> **Work to complete**
Exclude images; transcribe the rest of the data exactly.

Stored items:
++++++++

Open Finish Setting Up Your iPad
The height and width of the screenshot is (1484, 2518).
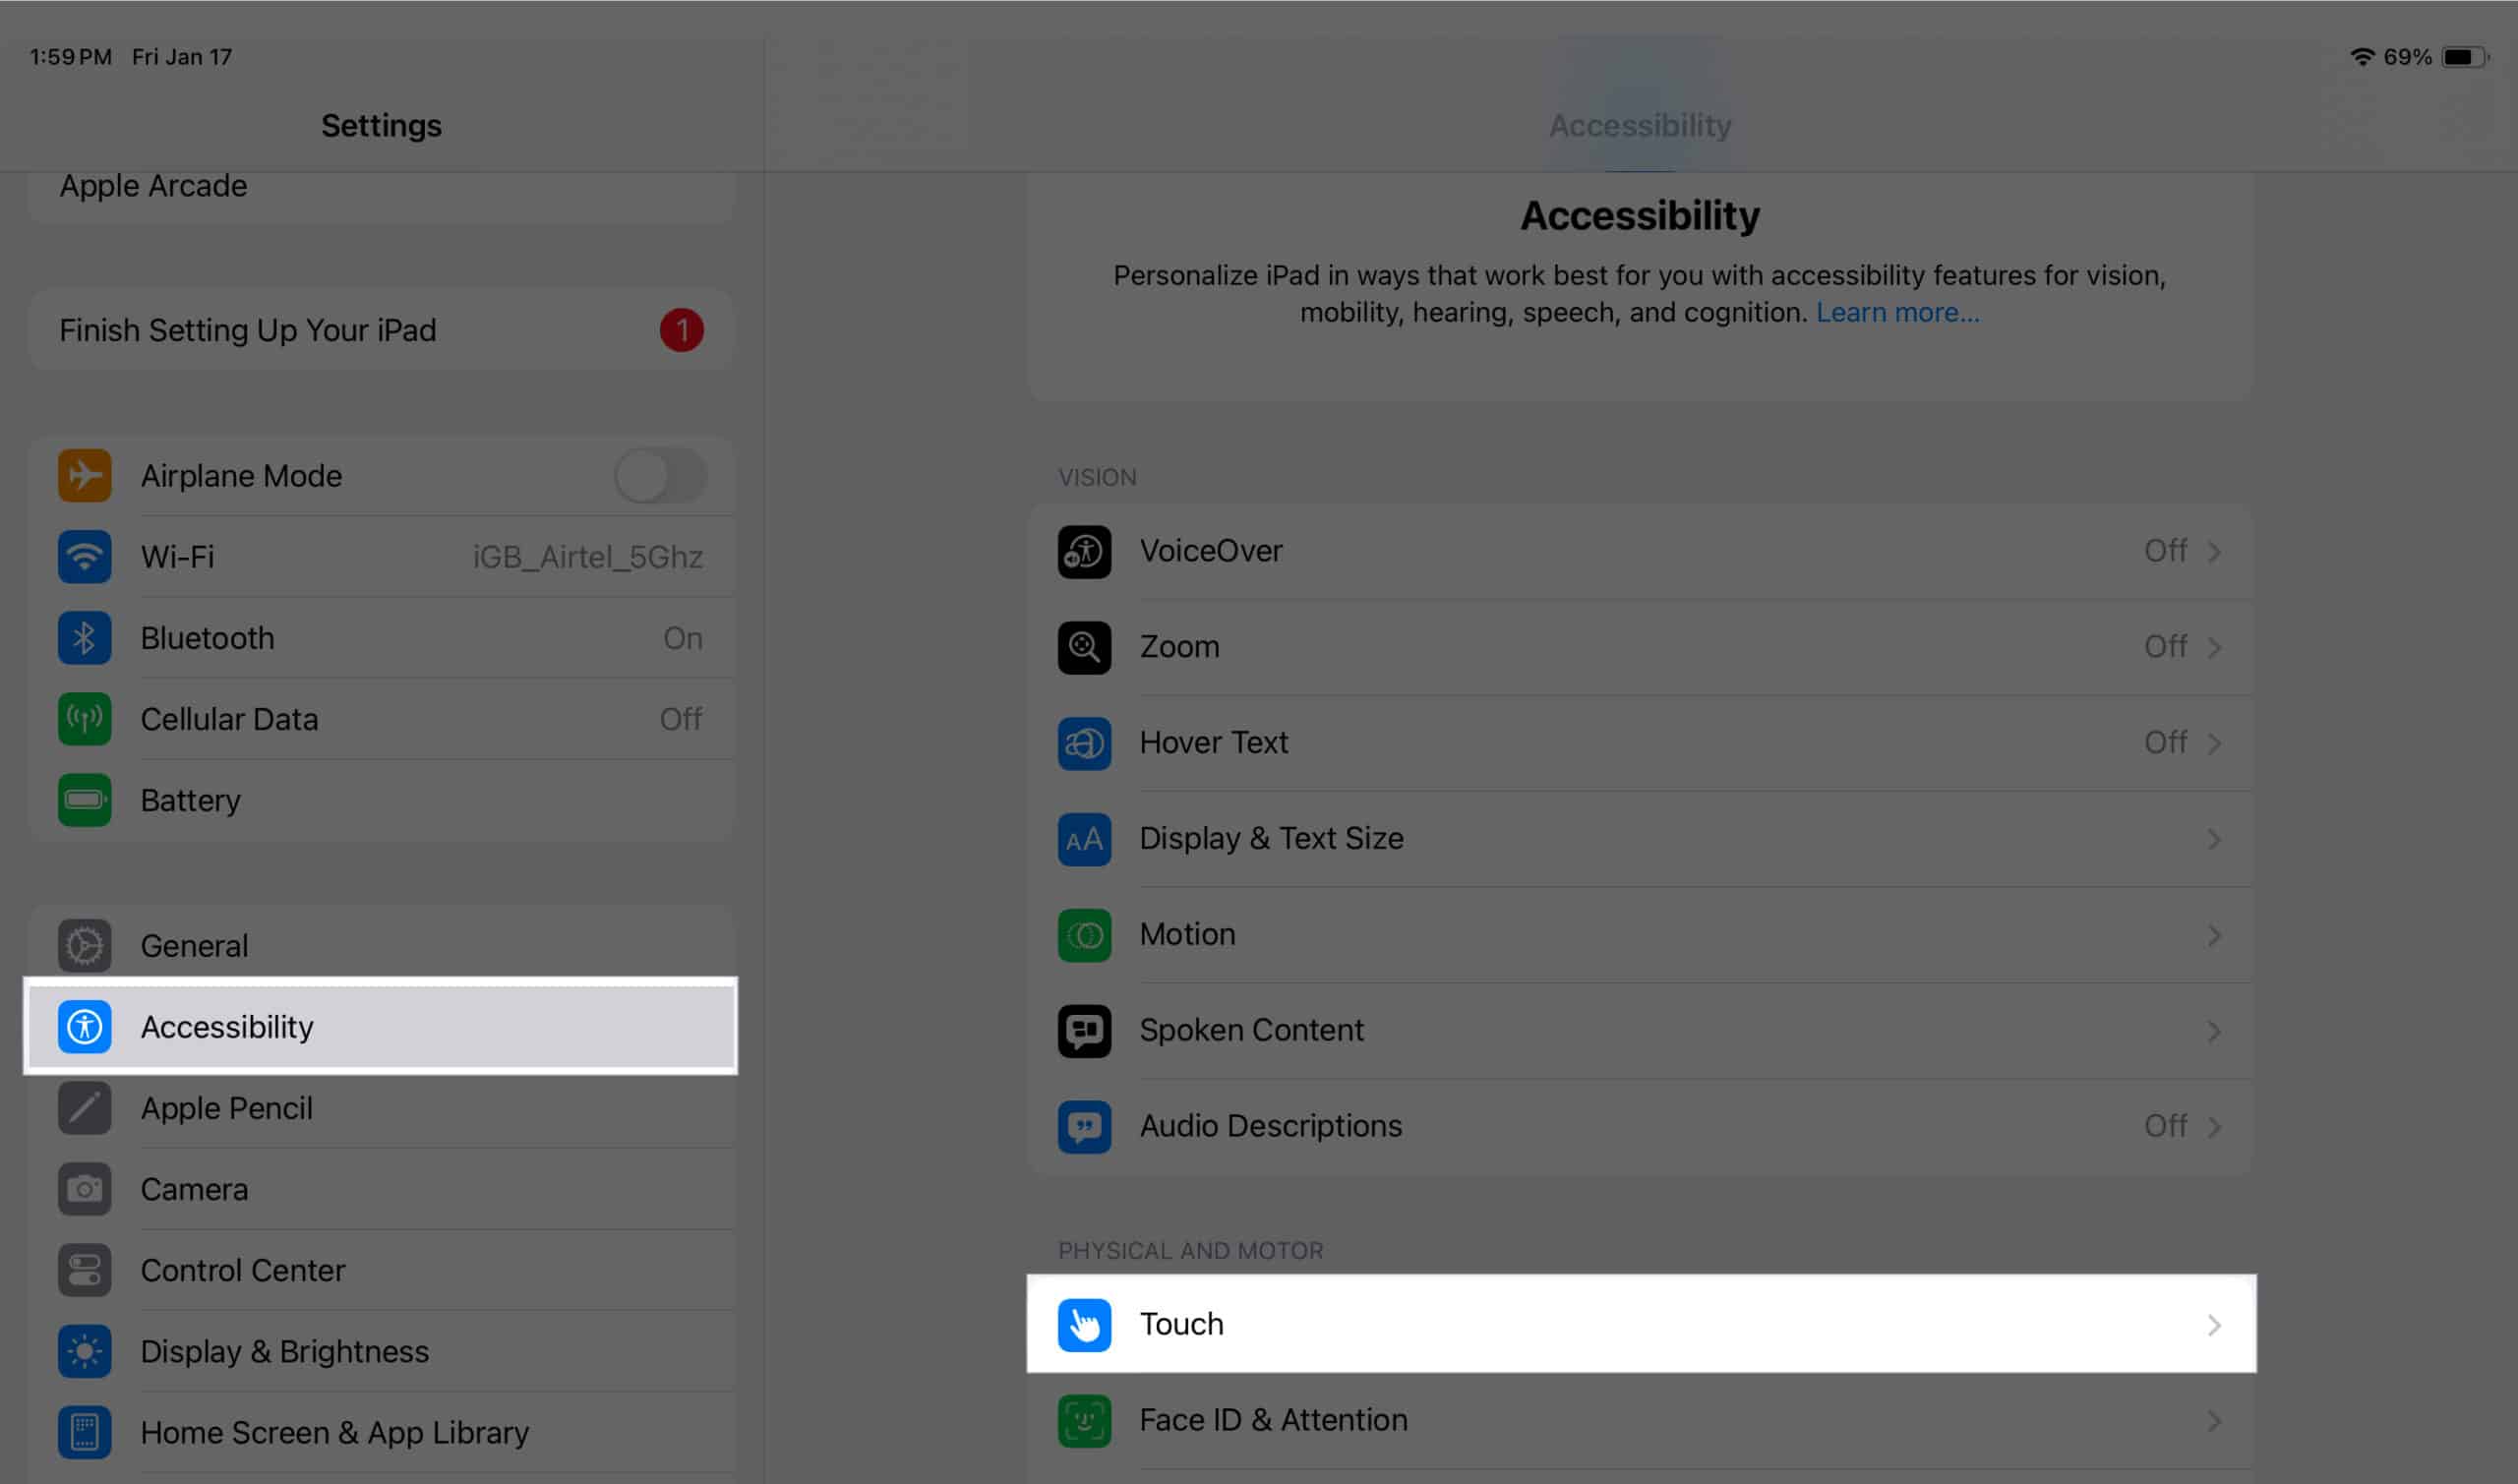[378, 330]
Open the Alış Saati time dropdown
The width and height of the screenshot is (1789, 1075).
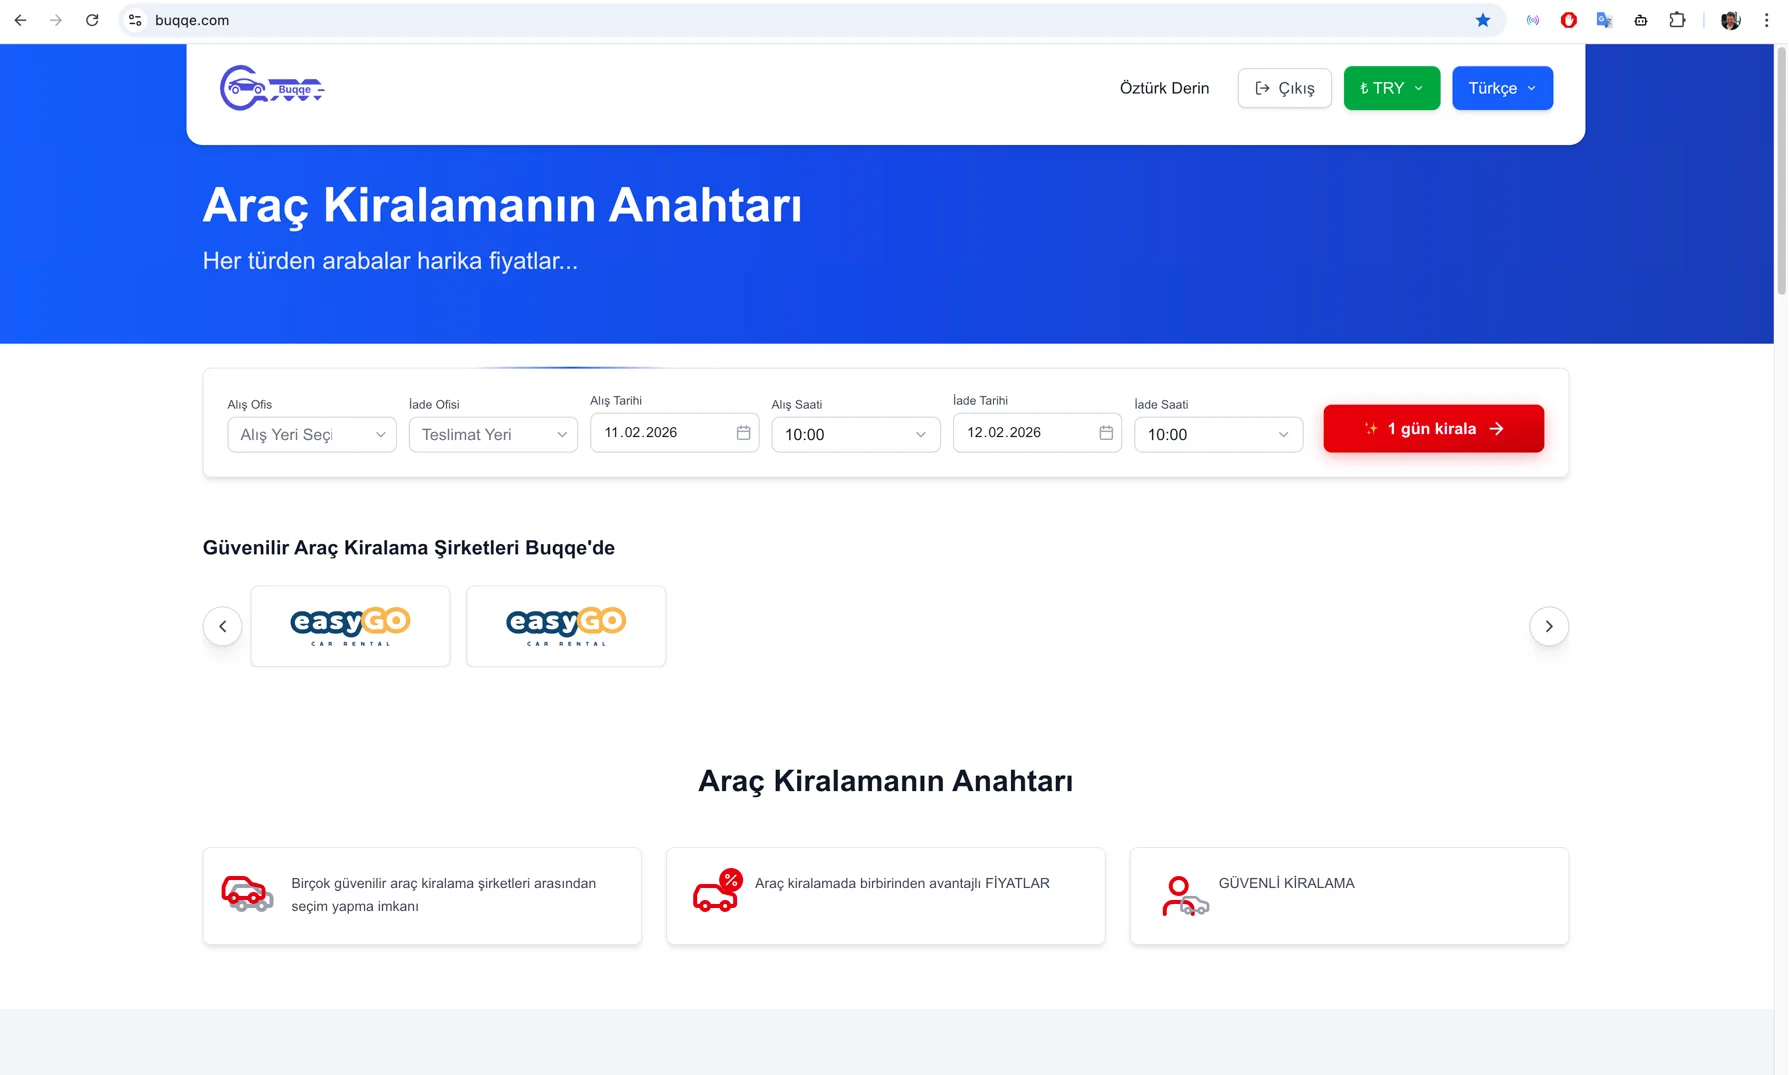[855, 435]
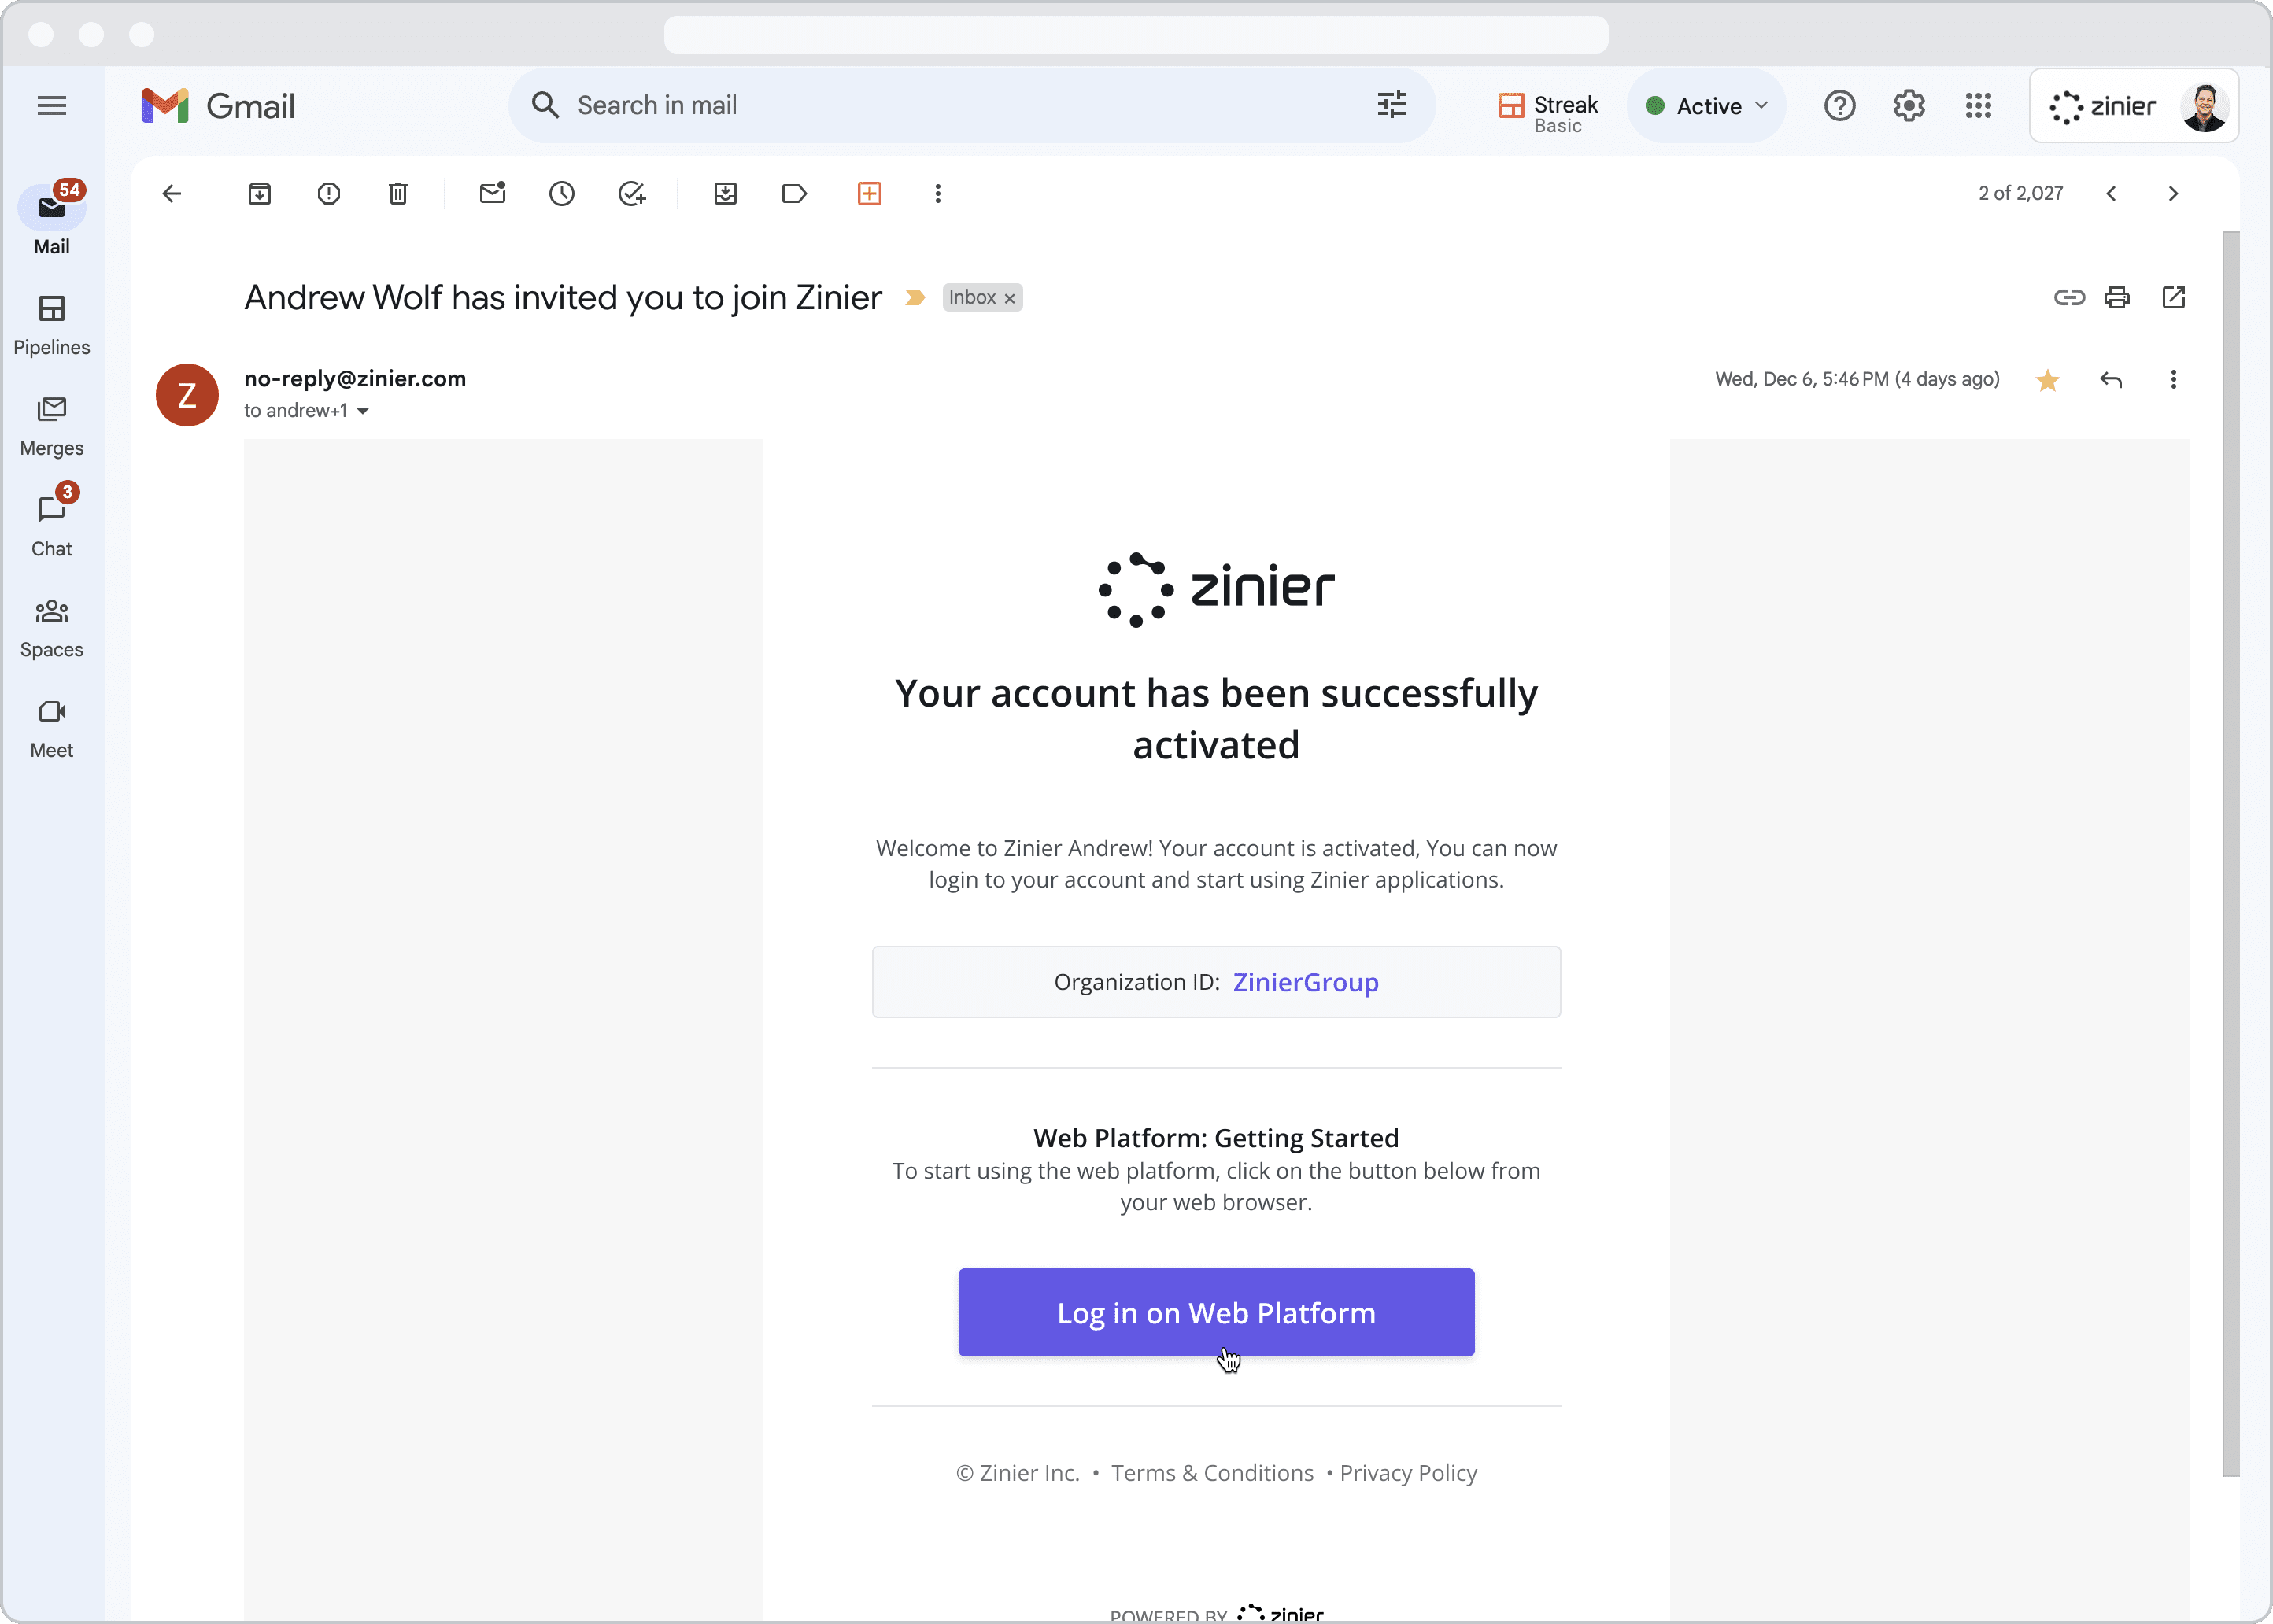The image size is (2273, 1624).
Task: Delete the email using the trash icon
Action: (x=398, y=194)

++++++++

> **Finished exercise**
Open Finish Setting Up Your iPad
The height and width of the screenshot is (1484, 2518).
[378, 330]
Open the Alış Saati time dropdown
The width and height of the screenshot is (1789, 1075).
[855, 435]
The image size is (2273, 1624).
Task: Delete the email using the trash icon
Action: (x=398, y=194)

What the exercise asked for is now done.